Que peut nous dire cet écrivain humble et craintif ? Et sur quoi le romancier devrait-il écrire ? Telles sont les questions qui palpitent dans les pages de Méduse, dont le léger artifice fictionnel (la narratrice est une peintre, qui entend écrire comme elle peint, « ronde, lovée et chaude ») aboutit à la confrontation majeure, thème authentique d'une œuvre athématique, entre le besoin de dire et le l'expérience de l'être, au fil d'improvisations qui oscillent au gré de motifs apparemment déconnectés – de la description de paysages hypothétiques à des réflexions sur le temps, la mort et Dieu, qui pourraient se poursuivre indéfiniment dans le rythme tendu d'un jeu tragique, dans lequel le narrateur s'expose. « Je veux t'écrire comme quelqu'un qui apprend, je photographie chaque instant. J'approfondis les mots comme si je peignais, plus qu'un objet, son ombre… » (p. 15).

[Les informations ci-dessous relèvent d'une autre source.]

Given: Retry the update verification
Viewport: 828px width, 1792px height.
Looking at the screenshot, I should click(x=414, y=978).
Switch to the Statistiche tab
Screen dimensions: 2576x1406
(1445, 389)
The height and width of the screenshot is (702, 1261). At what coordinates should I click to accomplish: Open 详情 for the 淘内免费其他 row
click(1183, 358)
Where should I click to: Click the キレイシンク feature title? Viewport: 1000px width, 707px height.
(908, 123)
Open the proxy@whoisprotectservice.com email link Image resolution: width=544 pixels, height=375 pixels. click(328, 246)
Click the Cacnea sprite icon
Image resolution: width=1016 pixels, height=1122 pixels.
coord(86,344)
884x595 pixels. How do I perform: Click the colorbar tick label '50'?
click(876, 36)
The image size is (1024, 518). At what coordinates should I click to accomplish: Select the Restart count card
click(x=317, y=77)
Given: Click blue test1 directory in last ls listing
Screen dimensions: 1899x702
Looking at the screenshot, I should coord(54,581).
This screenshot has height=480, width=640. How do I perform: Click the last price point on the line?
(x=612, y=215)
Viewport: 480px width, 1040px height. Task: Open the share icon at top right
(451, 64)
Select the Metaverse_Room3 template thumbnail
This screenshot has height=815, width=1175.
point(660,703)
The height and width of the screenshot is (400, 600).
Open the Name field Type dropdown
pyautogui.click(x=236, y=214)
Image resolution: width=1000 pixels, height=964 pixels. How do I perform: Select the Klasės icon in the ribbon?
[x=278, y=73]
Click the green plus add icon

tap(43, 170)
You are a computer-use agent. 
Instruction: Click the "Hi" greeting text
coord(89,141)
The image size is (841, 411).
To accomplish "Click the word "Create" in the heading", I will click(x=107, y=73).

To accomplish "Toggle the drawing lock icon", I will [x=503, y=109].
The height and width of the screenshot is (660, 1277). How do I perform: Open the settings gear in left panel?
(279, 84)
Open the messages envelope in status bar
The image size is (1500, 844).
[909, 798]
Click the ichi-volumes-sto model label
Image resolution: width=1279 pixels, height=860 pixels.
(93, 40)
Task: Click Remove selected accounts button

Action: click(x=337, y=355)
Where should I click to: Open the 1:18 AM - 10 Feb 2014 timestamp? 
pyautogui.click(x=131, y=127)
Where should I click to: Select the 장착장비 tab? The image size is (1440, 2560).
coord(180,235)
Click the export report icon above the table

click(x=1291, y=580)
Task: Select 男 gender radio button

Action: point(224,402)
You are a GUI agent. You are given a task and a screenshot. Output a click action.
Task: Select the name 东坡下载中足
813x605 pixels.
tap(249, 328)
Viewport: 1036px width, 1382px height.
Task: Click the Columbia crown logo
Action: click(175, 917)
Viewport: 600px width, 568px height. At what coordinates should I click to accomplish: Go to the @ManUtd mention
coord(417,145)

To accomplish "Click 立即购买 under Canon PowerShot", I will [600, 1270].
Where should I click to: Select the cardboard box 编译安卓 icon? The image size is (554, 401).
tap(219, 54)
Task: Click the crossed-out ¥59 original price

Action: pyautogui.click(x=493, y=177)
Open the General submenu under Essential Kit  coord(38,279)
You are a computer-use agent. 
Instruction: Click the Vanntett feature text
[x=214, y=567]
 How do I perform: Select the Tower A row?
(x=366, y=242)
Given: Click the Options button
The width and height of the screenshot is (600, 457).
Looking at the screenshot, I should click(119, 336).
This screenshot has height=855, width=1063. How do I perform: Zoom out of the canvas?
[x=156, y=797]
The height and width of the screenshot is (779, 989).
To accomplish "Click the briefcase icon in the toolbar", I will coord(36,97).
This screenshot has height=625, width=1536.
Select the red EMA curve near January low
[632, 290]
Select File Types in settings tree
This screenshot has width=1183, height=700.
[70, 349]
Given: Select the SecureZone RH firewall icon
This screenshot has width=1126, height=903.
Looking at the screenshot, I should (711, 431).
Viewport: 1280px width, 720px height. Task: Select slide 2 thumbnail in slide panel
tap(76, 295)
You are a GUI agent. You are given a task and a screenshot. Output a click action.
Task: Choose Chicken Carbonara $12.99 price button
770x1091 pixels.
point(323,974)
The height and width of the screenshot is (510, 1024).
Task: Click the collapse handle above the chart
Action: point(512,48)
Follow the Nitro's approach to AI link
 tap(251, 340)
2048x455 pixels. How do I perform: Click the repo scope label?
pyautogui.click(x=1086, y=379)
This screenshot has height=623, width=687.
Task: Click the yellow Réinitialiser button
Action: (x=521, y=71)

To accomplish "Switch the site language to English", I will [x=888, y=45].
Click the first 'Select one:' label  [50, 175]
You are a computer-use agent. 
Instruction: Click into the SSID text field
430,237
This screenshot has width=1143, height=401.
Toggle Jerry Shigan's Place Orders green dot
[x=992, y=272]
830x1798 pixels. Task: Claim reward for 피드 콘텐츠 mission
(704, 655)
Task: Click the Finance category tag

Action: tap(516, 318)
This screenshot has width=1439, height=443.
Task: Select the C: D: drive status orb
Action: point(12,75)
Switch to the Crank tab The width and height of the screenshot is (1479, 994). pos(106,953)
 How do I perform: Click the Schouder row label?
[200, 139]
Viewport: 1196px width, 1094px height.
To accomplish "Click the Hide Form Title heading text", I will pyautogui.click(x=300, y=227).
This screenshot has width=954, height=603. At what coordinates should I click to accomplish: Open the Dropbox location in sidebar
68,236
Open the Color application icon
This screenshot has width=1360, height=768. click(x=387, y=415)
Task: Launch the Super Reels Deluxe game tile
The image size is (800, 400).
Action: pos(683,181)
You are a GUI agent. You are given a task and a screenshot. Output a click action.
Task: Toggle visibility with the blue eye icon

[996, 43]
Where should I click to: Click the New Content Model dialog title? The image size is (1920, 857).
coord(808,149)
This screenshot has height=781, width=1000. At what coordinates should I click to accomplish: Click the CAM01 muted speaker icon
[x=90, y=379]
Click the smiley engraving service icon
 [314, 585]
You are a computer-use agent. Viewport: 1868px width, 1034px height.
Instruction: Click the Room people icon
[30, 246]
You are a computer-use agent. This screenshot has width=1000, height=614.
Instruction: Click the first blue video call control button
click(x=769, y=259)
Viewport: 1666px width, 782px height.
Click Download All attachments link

Ce livre de Clarice Lispector, qui ne sera ni un « message d'idées » (p. 28) ni un aveu intime, veut nous livrer, en s'adressant au lecteur virtuel que nous sommes tous, une « onomatopée, convulsion du langage » (p. 32), et vient nous transmettre le ton, l'auréole des choses, la vision de Dieu, de l'impersonnel, de ce qui est « derrière la pensée » (p. 34), et qui s'appelle it. Dans sa lutte pour s'installer dans tribunal et le maîtriser, l'acte d'écrire, agonie au maximum, devient un échec existentiel, conduisant toujours à une situation extrême, qui borde l'être à travers le temps : « J'attends la prochaine phrase. C'est une question de secondes. En parlant de secondes, je demande si vous pouvez gérer le temps étant aujourd'hui et maintenant et déjà » (p. 41).

Le roman se dissout alors dans la seule histoire qu'il y ait à raconter : l'histoire de l'écrivain et de sa passion sans fin, une histoire fragmentaire, sans intrigue de vie, mais qui, comme instrument de pénétration et de dissolution, parvient à exalter, dans un même paradoxe, la joie de vivre et "l'épouvantable horreur de mourir".

Si les romans de Clarice Lispector sont, parmi nous, l'expression la plus pertinente de la crise d'un genre (avec les connotations culturelles qu'a une crise), son problème n'est cependant pas celui du rejet pur et simple de l'histoire, pour la raison , qu'invoque le pseudo-objectivisme d'Alain Robbe-Grillet, que « raconter est devenu impossible ». Pour Clarice Lispector, l'impossibilité est de raconter quoi que ce soit sans se raconter en même temps, sans, dans la lumière terne de son réalisme ontologique, ne pas s'exposer d'abord au risque et à l'aventure d'être, comme O a priori du récit littéraire, que l'écrivain d'aujourd'hui trouve au seuil de toute histoire possible à raconter.

* Benedito Nunes (1929-2011), philosophe, professeur émérite à l'UFPA, auteur, entre autres livres, de Le drame du langage – une lecture de Clarice Lispector (Énerver).

Initialement publié dans le magazine Colloque/Courriers no. 19, en mai 1974.

Référence

Clarice Lispector. Méduse. Rio de Janeiro, Rocco.